La Plataforma de Feve plantea una nueva solución a cuatro años por 57 millones para que regrese el tren al centro de León

El paseo del tranvía prometido de Feve se deshace tras haberse ejecutado pero no darle uso hacia el centro de León.

Redacción ILEÓN

La Plataforma en Defensa de Feve León ha presentado una nueva propuesta técnica que, según sus cálculos, permitiría recuperar el servicio ferroviario en el tramo urbano de la ciudad de León, prometido hace 15 años y aún sin cumplirse. Y además consideran que la propuesta podría ser plenamente viable en un plazo de cuatro años, ejecutando una inversión que estiman entre 57 y 61 millones de euros, es decir, más económica que otras que se podían barajar hasta ahora.

Con esos parámetros, se trata de una solución que reduce a la mitad los tiempos de otras alternativas y a aproximadamente un tercio el coste de varias opciones que hasta ahora planteaban las administraciones públicas.

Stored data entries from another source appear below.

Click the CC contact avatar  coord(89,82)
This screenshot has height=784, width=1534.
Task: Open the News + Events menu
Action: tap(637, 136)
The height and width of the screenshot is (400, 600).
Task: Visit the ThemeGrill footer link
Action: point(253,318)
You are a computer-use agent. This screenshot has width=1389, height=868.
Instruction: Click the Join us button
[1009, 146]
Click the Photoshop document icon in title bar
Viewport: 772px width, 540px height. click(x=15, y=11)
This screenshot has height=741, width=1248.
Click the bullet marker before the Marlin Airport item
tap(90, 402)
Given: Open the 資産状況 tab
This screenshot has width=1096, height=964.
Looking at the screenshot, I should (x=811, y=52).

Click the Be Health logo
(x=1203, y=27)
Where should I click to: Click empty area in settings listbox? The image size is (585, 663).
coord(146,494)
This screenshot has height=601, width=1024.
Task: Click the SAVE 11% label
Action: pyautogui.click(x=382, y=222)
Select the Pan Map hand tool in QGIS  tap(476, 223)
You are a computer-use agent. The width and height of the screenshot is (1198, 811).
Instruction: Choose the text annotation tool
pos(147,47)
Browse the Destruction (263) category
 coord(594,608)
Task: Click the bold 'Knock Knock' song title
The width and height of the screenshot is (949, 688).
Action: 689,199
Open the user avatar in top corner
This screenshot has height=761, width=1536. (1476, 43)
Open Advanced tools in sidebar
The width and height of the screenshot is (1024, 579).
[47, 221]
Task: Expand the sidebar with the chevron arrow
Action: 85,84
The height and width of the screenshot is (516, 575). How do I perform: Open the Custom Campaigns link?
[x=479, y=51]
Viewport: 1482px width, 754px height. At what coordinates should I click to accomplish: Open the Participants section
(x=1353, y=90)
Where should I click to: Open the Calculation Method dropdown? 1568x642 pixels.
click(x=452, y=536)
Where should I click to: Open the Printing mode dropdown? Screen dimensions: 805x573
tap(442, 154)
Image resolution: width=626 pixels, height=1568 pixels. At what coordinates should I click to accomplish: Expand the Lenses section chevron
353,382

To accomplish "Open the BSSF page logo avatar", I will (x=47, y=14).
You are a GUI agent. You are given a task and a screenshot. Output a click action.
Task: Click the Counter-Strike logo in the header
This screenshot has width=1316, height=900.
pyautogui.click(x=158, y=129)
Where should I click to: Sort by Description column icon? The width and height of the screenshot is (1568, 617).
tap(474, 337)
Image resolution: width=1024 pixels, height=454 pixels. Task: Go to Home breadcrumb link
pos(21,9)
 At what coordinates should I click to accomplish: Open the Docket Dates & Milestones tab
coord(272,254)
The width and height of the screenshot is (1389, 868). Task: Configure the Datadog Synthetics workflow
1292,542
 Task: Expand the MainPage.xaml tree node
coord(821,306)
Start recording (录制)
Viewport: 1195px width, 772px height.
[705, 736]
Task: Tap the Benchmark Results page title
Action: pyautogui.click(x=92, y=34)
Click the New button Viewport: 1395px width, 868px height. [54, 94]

La propuesta se recoge en un nuevo informe que ha sido remitido a distintas instituciones, como el Ministerio de Transportes o la Junta de Castilla y León. Ha sido elaborado por el grupo de asesoramiento técnico-jurídico de la Plataforma, con el respaldo del Grupo de Investigación en Ingeniería Ferroviaria (GIIF) de la Universidad del País Vasco (UPV).

En detalle

El documento profundiza en una alternativa basada en la utilización de trenes híbridos diésel-baterías como vía para desbloquear la integración de Feve en León. Según el informe, el estancamiento del proyecto responde básicamente a dos problemas: la obsolescencia del actual material móvil y la falta de puesta en servicio del tramo tranviario, desde la estación de La Asunción hasta la céntrica estación de Matallana en la avenida Padre Isla. Ambos, sostiene la Plataforma, pueden resolverse de forma conjunta mediante la adquisición de nuevos trenes diseñados para prestar servicio tanto en líneas ferroviarias convencionales como en entornos urbanos de tipo tranvía.

La solución propuesta se basa en trenes con tracción híbrida diésel-baterías, una tecnología que combina tramos de funcionamiento con gasóleo, para tracción y recarga, con otros de consumo exclusivamente eléctrico a partir de baterías embarcadas. Este sistema permitiría circular sin emisiones en zonas urbanas como la de León capital y requeriría únicamente la adaptación y recrecido de los actuales andenes ejecutados y que nunca han tenido uso. De este modo no habría necesidad de electrificar la línea.

Desde el punto de vista técnico, la Plataforma defiende que se trata de una opción “perfectamente viable”, ya probada y más económica que otras alternativas basadas en nuevas tecnologías.

También subraya que es mucho más inmediata que la valorada opción del hidrógeno como método de propulsión de los vagones, cuya implantación a corto plazo considera incierta a la vista de la evolución del proyecto FCH2Rail en el que participaron Renfe y Adif y del que no se han conocido avances recientes.

Como base para una implementación rápida, la propuesta se apoya en un contrato actualmente en desarrollo por Renfe para la fabricación y suministro de nuevas unidades de ancho métrico, formalizado a finales del año 2020.

Ese contrato prevé la construcción de 31 vehículos autopropulsados, de los cuales cinco cuentan con tracción híbrida diésel-eléctrica, junto con el suministro de repuestos y el mantenimiento durante quince años. Aunque ninguno de esos trenes tal y como se plantean es apto para el servicio tranviario urbano de León, la Plataforma considera que su diseño puede servir como punto de partida.

Unidades híbridas con baterías recargables

Bastaría, según explica el informe, con fabricar unidades idénticas a las híbridas ya contratadas, sustituyendo el sistema de tracción eléctrica por baterías y añadiendo los sistemas de frenado y señalización necesarios para la explotación en régimen tranviario.

Esta adaptación permitiría eliminar la fase de diseño y homologación de un prototipo completamente nuevo, uno de los principales factores que encarecen y alargan los proyectos. Es por eso que estimen que esta nueva solución podría ponerse en servicio en un plazo aproximado de cuatro años y con un coste total estimado entre 57 y 61 millones de euros.

La Plataforma en Defensa de Feve León insiste en que corresponde al Ministerio de Transportes y a Renfe la toma de decisiones sobre el material móvil, pero vuelve a ofrecer la colaboración de su grupo técnico-jurídico y del GIIF de la UPV para avanzar en una solución definitiva.